▶ EXERCISE GOAL
Count the lines in the records below that contain the string "name", and reply with the number alone.

═════ EXERCISE MATERIALS

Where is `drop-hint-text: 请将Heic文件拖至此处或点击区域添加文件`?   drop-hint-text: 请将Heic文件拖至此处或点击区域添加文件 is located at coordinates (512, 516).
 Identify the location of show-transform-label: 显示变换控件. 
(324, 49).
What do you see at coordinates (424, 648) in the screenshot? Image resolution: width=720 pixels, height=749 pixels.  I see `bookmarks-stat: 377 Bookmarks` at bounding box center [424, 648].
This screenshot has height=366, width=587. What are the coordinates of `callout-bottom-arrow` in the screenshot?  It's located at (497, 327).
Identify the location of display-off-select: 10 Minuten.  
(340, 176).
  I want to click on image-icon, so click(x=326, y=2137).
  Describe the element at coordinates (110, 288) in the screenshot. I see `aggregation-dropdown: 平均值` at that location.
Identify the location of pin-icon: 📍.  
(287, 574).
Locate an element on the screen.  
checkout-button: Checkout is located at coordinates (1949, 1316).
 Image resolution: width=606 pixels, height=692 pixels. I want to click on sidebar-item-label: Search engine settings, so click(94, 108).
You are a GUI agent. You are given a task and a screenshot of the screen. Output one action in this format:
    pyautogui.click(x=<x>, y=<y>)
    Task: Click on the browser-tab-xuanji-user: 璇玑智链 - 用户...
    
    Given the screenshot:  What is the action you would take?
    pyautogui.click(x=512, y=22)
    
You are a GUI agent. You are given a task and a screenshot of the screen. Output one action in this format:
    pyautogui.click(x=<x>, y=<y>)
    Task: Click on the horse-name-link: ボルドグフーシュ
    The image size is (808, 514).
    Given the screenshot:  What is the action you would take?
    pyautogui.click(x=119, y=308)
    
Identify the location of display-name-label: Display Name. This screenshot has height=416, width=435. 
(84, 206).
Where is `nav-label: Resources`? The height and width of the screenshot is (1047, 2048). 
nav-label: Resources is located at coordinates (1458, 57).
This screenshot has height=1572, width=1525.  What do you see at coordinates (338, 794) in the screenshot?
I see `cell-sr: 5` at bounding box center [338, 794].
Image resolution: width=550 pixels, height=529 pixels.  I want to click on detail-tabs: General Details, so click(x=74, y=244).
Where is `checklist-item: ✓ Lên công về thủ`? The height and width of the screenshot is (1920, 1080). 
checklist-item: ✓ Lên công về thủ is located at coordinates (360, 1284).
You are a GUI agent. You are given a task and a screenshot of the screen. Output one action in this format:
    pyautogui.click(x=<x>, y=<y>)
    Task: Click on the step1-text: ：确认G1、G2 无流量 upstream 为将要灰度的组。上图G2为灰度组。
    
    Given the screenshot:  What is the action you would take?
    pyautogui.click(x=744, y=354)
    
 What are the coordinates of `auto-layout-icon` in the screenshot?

══════════

▶ RESPONSE
2